╭─ RECORD SET

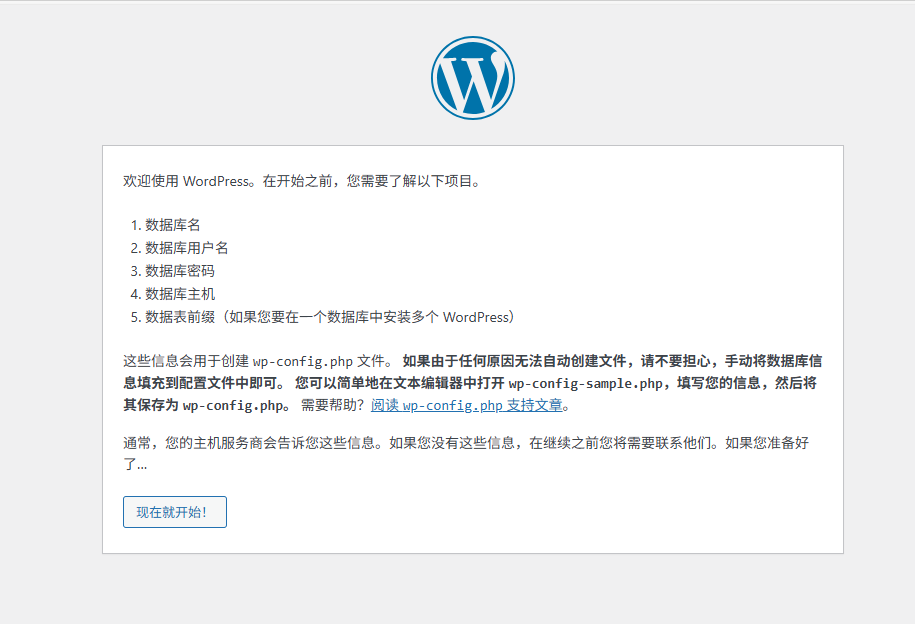
Task: Open the "阅读 wp-config.php 支持文章" link
Action: 466,405
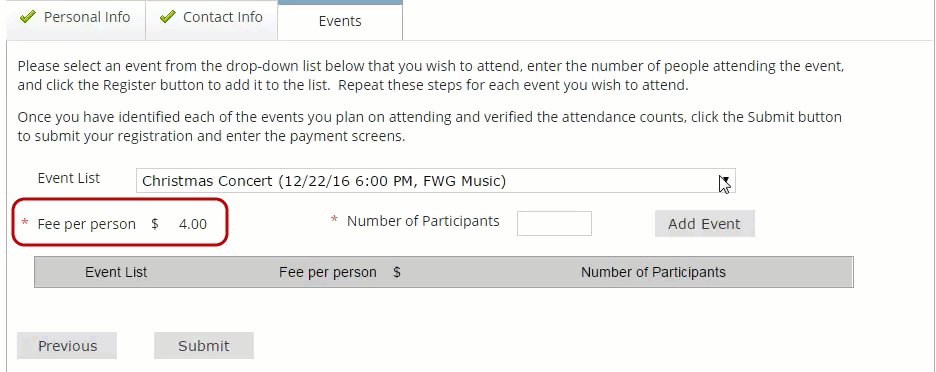
Task: Click the red asterisk beside Number of Participants
Action: (x=334, y=220)
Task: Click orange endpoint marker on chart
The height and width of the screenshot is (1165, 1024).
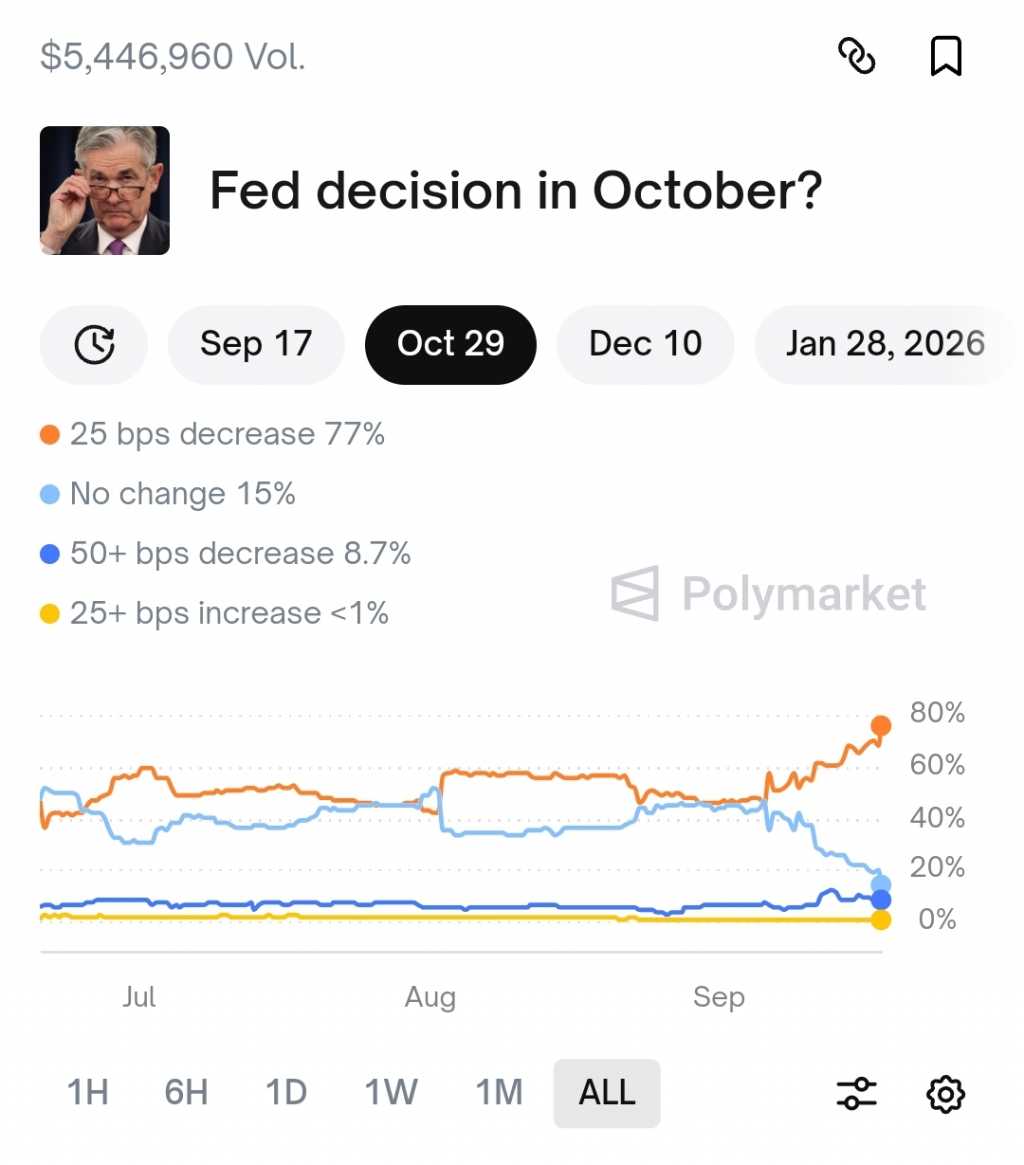Action: coord(880,726)
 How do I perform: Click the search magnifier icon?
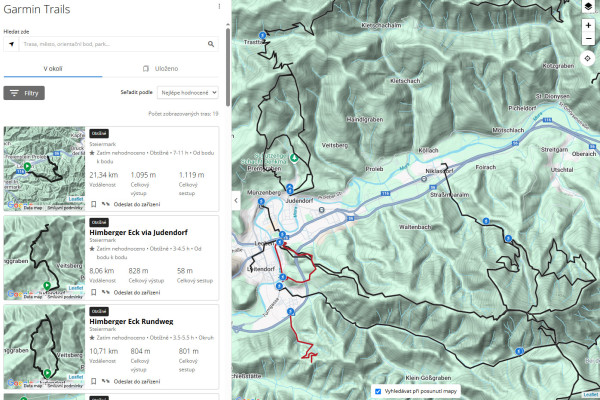211,44
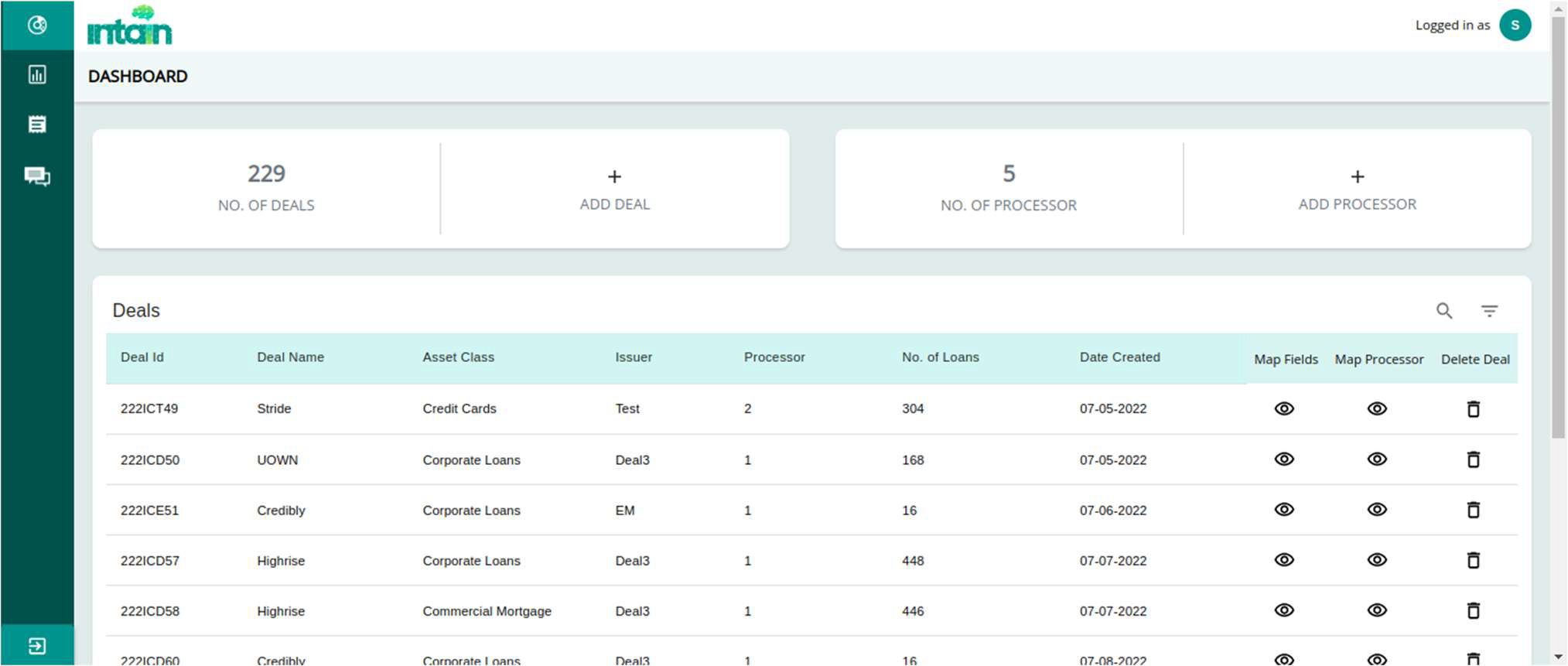
Task: Open the filter list icon above table
Action: click(1489, 311)
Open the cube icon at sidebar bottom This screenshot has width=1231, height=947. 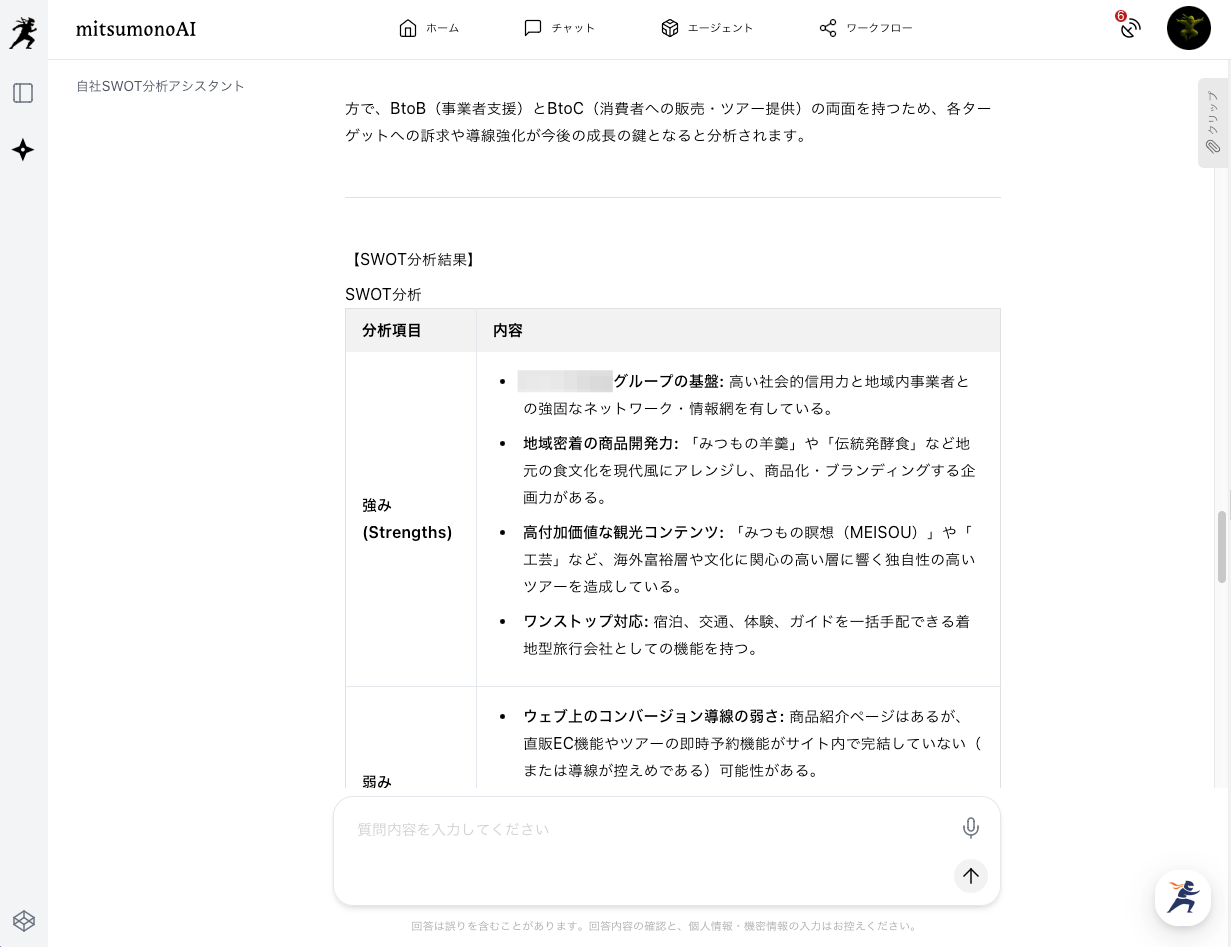point(23,920)
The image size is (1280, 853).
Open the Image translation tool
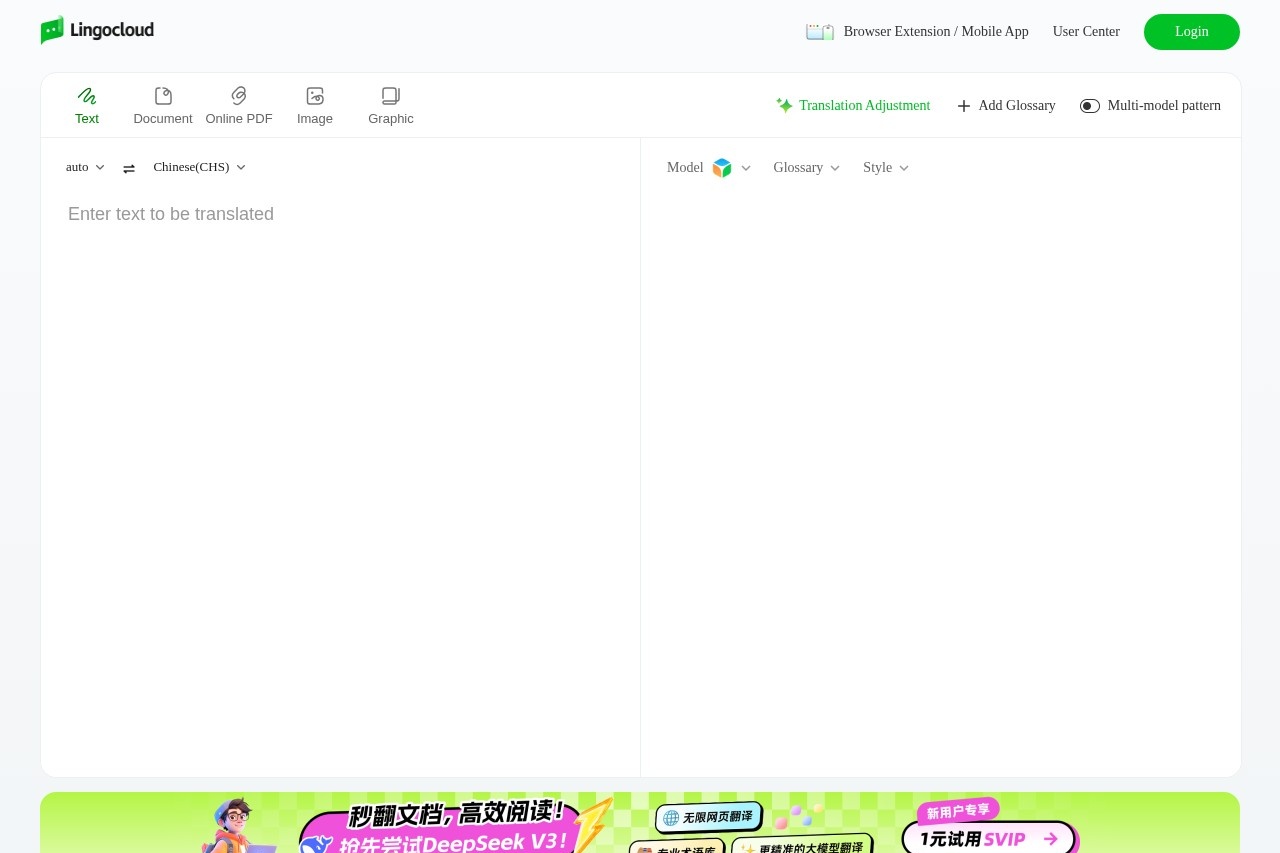[314, 105]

╰─

YOUR ASSIGNMENT
Restate word for word the lines above that start at the line containing "The image size is (1280, 853)." and run to the end of the listing; exclude the pictures.

WRITTEN SOLUTION
The image size is (1280, 853).
Open the Image translation tool
[314, 105]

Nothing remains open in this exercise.